Arendt. Chapter 6: The Vita Activa and the modern Age.

     This chapter is a huge trip through the history of modern philosophy.  In it, Arendt pulls together the pieces of what seemed like un-needed romantic views of the Greek world, and places it in a context of the rise of modern science, the concomitant rise of modern doubt, and thus of the 'subjective turn' -- what we might now refer to as the problem of relativism, and combines with this move on the one hand in the world of science and philosophy, the accident of Christian morality (with a view that is explicitly related to Weber's on the Protestant Ethic) which held that LIFE itself, as opposed to LIVING a worthy, 'great', historic life, as Sartre put it 'living a good life and dying a good death'.
    The rise of science lead to the ability of people to first view the world from abstraction -- from nowhere. (As opposed to seeing the world from the very anchored view of their position on the planet).  This abstraction leads to a view of all elements of the world, including our relations with others, from a dis-embodied, 'world-alienated' position.  The only thing left in this world, that we could trust or believe in, were the things we created ourselves. Our models of the universe, our tools, etc, allowed us to encapsulate the vastness of the world into our minds.
     The turn to Homo Feber - the worker was a turn toward the creation of our own hands, and elevated the world of work in the vita activa.  This move was only a start, however, of the fall of action.  For AT THE SAME TIME, there was a change in moral values associated with Christianity that saw Life itself as the key element.  This lead us to a world of utility and a system of valuation that said something was valuable because it added to the greatest good -- the best (read longest) life.  Thus instead of holding actions to 'the standard of greatness' we now look for life itself as the end, not the means.

     [This has heavy Nietzche overtones -- that the Herd mentality is destroying of greatness].

Details.
{35} World Alienation.
     Three events mark the start of the modern age:
     1) The discovery of America
     2) The Reformation.,
     3) The invention of the Telescope, and Galileo's use of it.

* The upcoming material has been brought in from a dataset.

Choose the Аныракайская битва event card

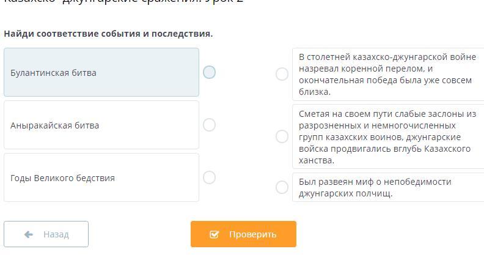(101, 125)
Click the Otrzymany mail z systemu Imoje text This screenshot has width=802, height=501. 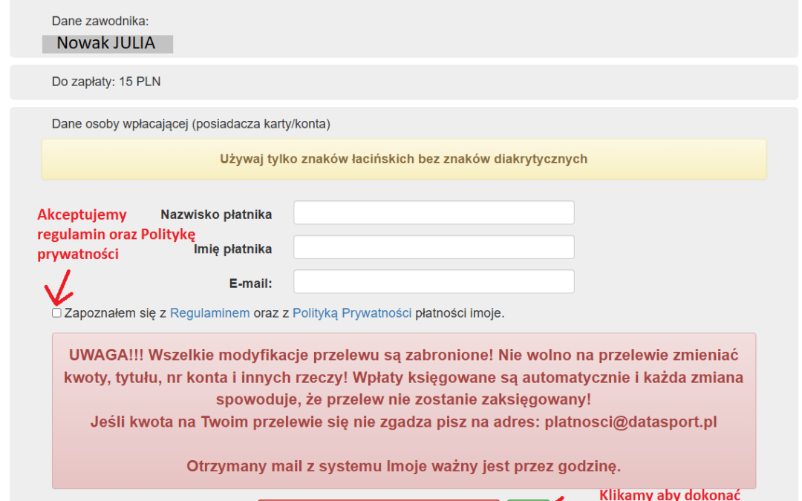click(403, 466)
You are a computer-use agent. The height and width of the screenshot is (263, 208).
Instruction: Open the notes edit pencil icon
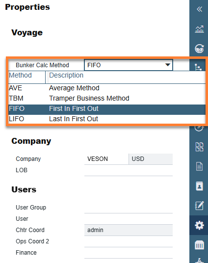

All three of these events mark a move away from the 'traditional world'  We now (1) have a new map, and a world that no longer is bound.  We now live in an earth-wide continnous whole.  (2) We are no longer bound to the traditions of the church for spiritual life.  The two strands of the reformation either put salvation into the hands of each individual, or into an uncaring, pre-destination.  And finally (3) we now see the world, our physical world first, from a point outside of ourselves.  The rise of modern science gave us the ability to see the world from the vantage point of the universal.

The Archemidian point:
     The phrase follows from Archemedes - he said that with a level long enough, and the proper placement of the fulcrum, he could move the earth.  The Arechemedian point is where the fulcrum to that lever would be -- somewhere outside the earth itself, a non-place. Arendt uses it as an analogy for modern
science and the move to the universal.

{37 - 38}
     Universal science means we see the world from the standpoint of mathematics -- from a point that is universally valid.  Ironically, the universal truths seen in math help to give rise to the subjective turn in Philosophy.  This turn is best seen in Descartes -- who's Meditations, by the way, should probably be required reading for anyone who wants to think about the social construction of reality.  Descartes started out his meditations by asking what it was he could know with certainty.  The answer was only that he himself was a thinking being.  That everything else was possibly illusion.  His (really unsatisfactory) solution to  the problem of radical doubt was that God was good and wouldn't pull these kind of tricks on us (ok, that's a bit of a simplification, but we don't have time for a full review of the history of modern philosophy.  Please put this book on your summer reading list!).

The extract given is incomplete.